What do you do if you need to get from one city in Texas to another? Most people who have a car just fill up their tank and go.
There are other options — Amtrak and buses connect many of the states’ major cities – but one region of Texas has quite limited options for transportation to and from other parts of the state: the Rio Grande Valley.
Constantine Tarawneh, director of the University Transportation Center for Railway Safety at the University of Texas Rio Grande Valley, said the main way people in the Valley can get to other parts of Texas right now is in the air.
“There are three regional airports: Harlingen, Brownsville and McAllen,” he said. “That is the predominant way to get out of the Valley into Austin, Dallas and Houston. Now, there are also Greyhound, but the issue with Greyhound is that it will take you anywhere between about 4 to 7 hours to go to San Antonio. Depending on which time you choose, it could take up to 10 hours to get to Houston, 12 hours to Austin and up to 17 hours to Dallas.”
These long travel prices come with tickets that range from $60 to over $100, Tarawneh said. Most people prefer to pay for a round-trip plane ticket instead.
There are not many bus service options beyond Greyhound, Tarawneh said. This is partly because of the border checkpoint in Falfurrias, about 40 miles north of the border, which limits the usefulness of a bus line for people who are undocumented.
“If you’re on a bus, you still have to go through that checkpoint and they need to come in the bus, check everyone’s IDs and make sure that they’re documented,” he said.
When it comes to putting in rail service, the issue is mostly logistical, Tarawneh said.
“With rail, the issue is the Valley has many municipalities. It’s eight towns connected with each other, but pretty much grouped into one region,” he said. “They’re not all on the same page. So there was an idea to get a transit from Austin all the way down to the Valley, ending in Brownsville or even South Padre. The issue is you’re going through so many counties, through so many municipalities, and trying to buy the easements, it’s just almost impossible.”

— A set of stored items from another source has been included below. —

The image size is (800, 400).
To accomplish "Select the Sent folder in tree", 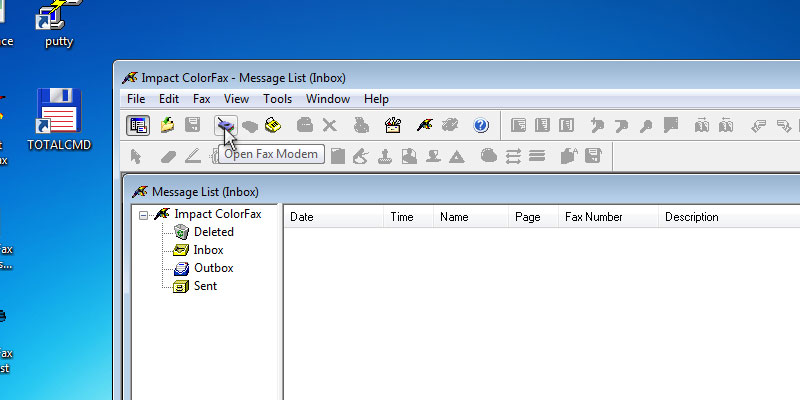I will pos(205,286).
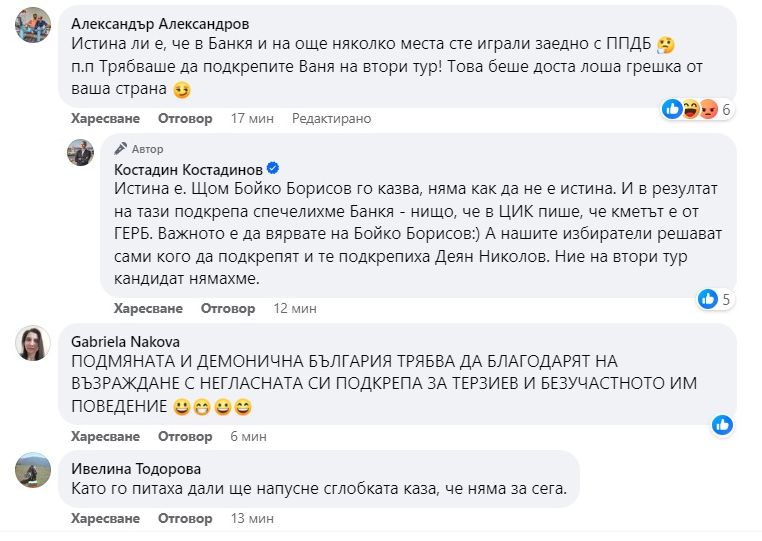
Task: Click the reaction icons on Александър Александров's comment
Action: point(690,109)
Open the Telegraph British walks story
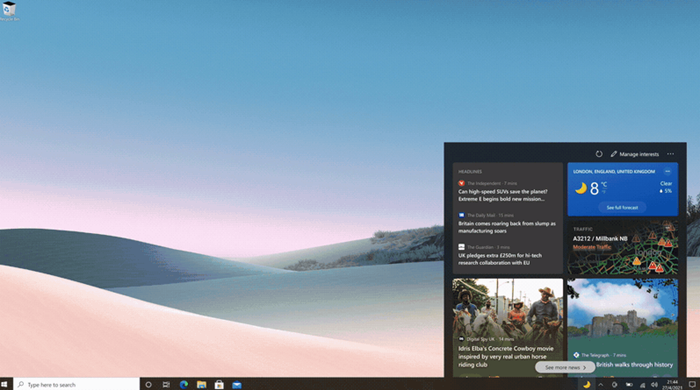 coord(623,328)
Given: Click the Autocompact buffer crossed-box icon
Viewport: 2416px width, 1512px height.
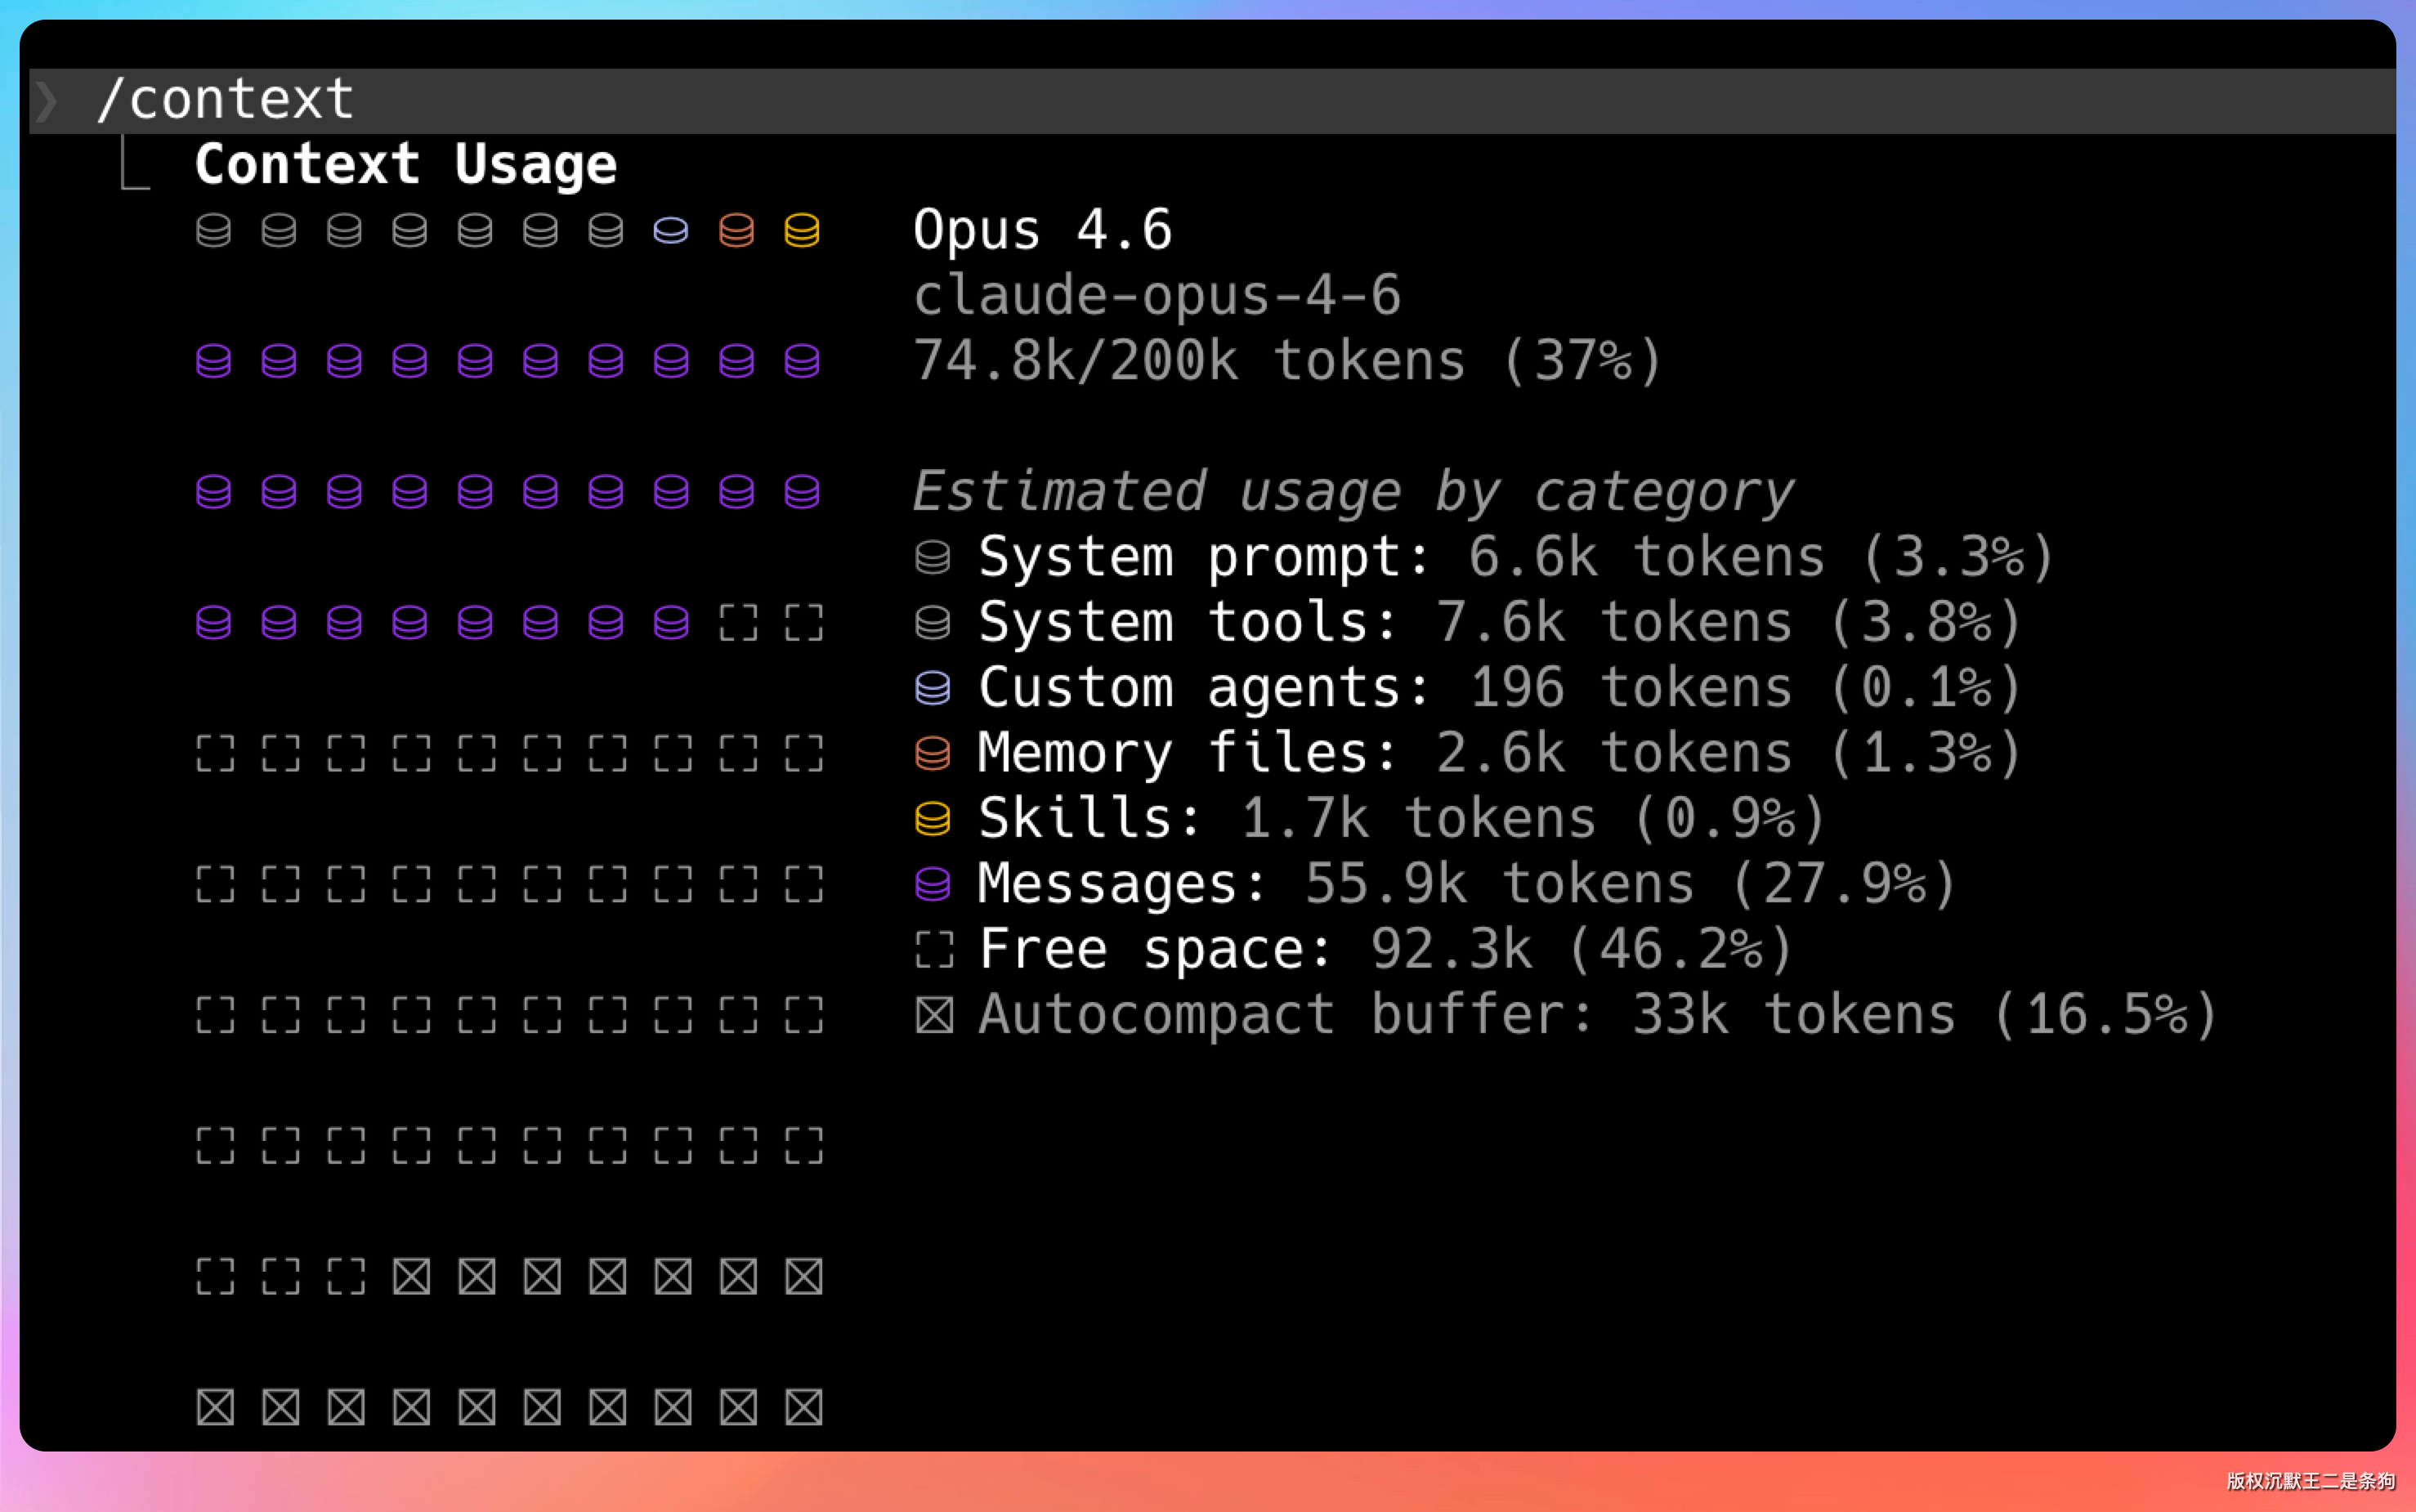Looking at the screenshot, I should coord(934,1015).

Despite the difficulties, Tarawneh said people are starting to get frustrated by the congestion in the area, especially due to ongoing construction.

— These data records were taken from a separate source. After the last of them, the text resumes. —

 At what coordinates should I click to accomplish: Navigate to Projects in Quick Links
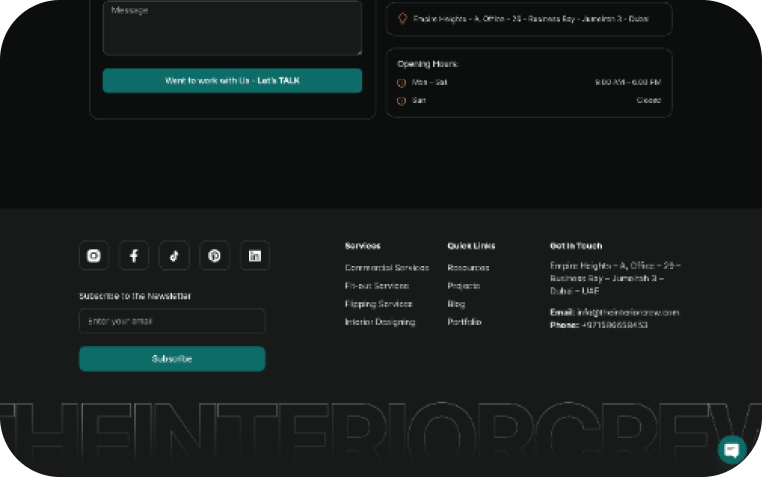(464, 286)
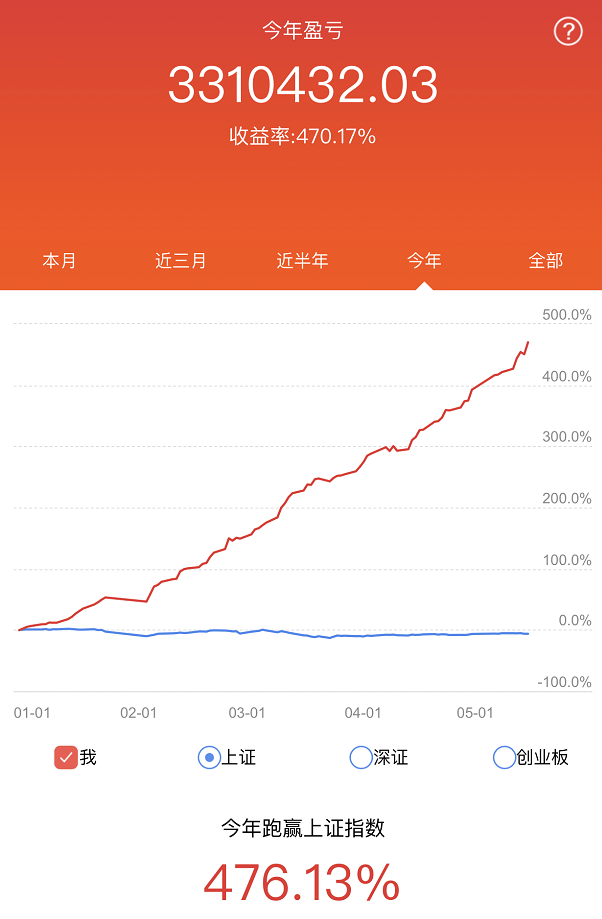Select the 上证 index radio button
This screenshot has width=602, height=919.
point(209,757)

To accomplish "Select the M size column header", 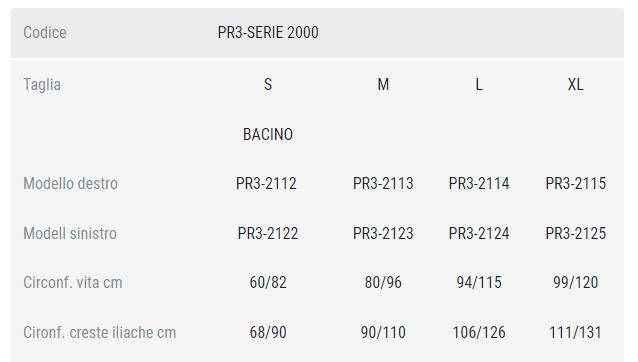I will tap(383, 85).
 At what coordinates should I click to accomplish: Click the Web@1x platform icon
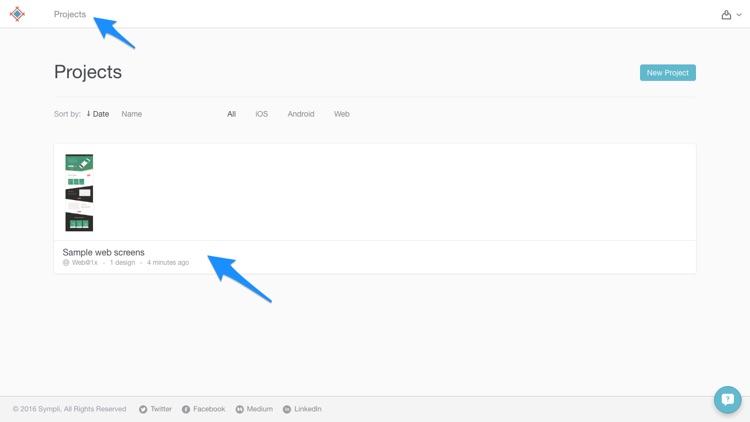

“It almost makes a trip that usually would take 45 minutes take you 1 1/2 hours,” he said. “So a lot of people are looking for other options right now in the Valley.”

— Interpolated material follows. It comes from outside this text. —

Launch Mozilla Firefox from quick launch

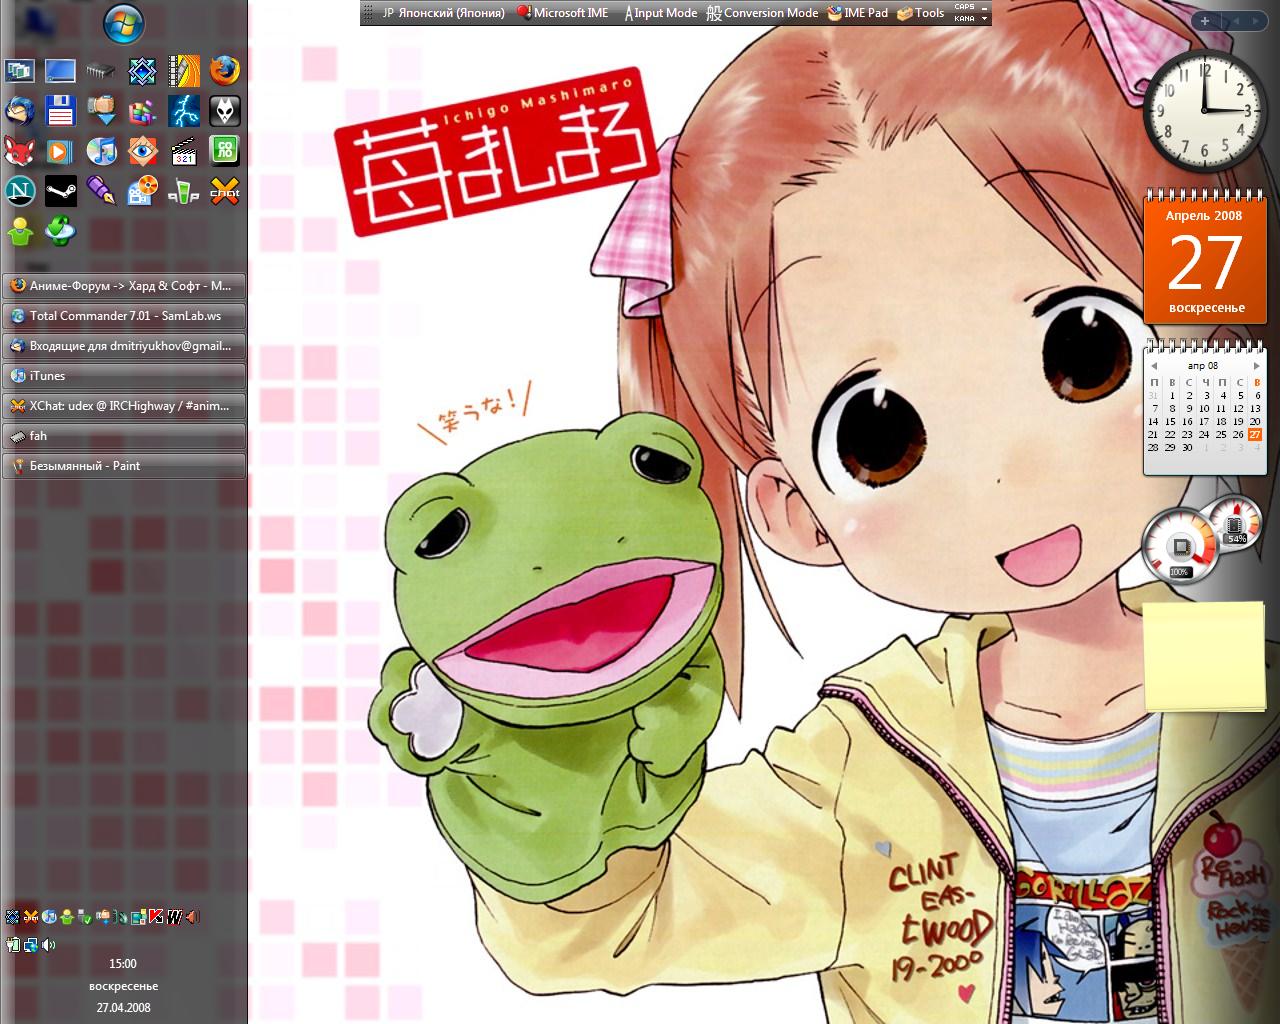click(x=225, y=71)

The University of Texas Rio Grande Valley runs buses between campuses that are spread out over 122 miles – but that service is just for people affiliated with the school.
Tarawneh said that, in his mind, the best way to address this issue is for the state to help marshal resources to get a rail line in the area.
“The issue has been how can we make this a priority for all the municipalities?” he said. “So if you give municipalities that money, they’ll prioritize roads and construction rather than, hey, I want to spend it on rail tracks.”